An attribution report in Google Analytics 4 shows how different marketing channels and touchpoints contribute to conversions. Instead of only crediting the last interaction, GA4 can distribute credit across the entire customer journey, helping you understand which campaigns, ads, or channels influence conversions the most.

Attribution reports are located under the Advertising tab in GA4. From there, you’ll see two key reports: Model Comparison, which lets you compare different attribution models side by side, and Conversion Paths, which visualizes the sequence of touchpoints users take before converting.

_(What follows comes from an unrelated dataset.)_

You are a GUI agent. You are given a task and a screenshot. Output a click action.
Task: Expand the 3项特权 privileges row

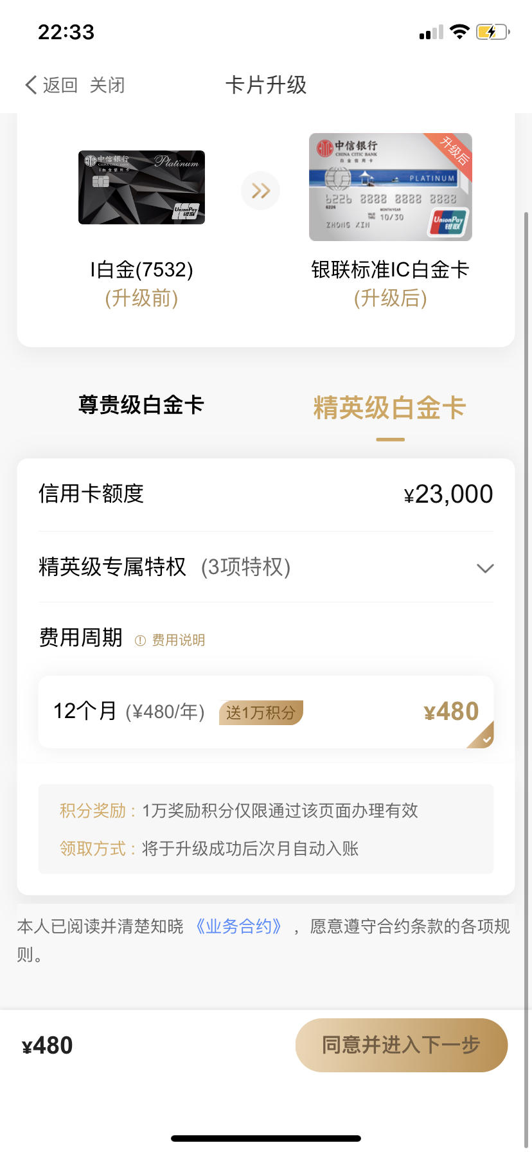point(266,567)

The right model depends on your goal. Data-Driven Attribution (the GA4 default) is usually best because it uses machine learning to assign credit based on actual user behavior. However, if you want to evaluate awareness campaigns, First Click may help. To analyze closing channels, Last Click is useful. For a balanced view, Linear or Position-Based can work well.

Yes. Attribution reports only work with events marked as conversions. Without defined conversions, such as purchases, form submissions, or signups, GA4 has no endpoint to distribute credit toward, meaning your attribution data will be incomplete or unavailable.

GA4 attribution reports are more accurate than Universal Analytics because they use user-based tracking, event-driven data, and machine learning. However, accuracy can be influenced by factors like cross-device tracking limitations, data sampling, and attribution lookback windows. Running validation in DebugView ensures your setup is correctly capturing conversion paths.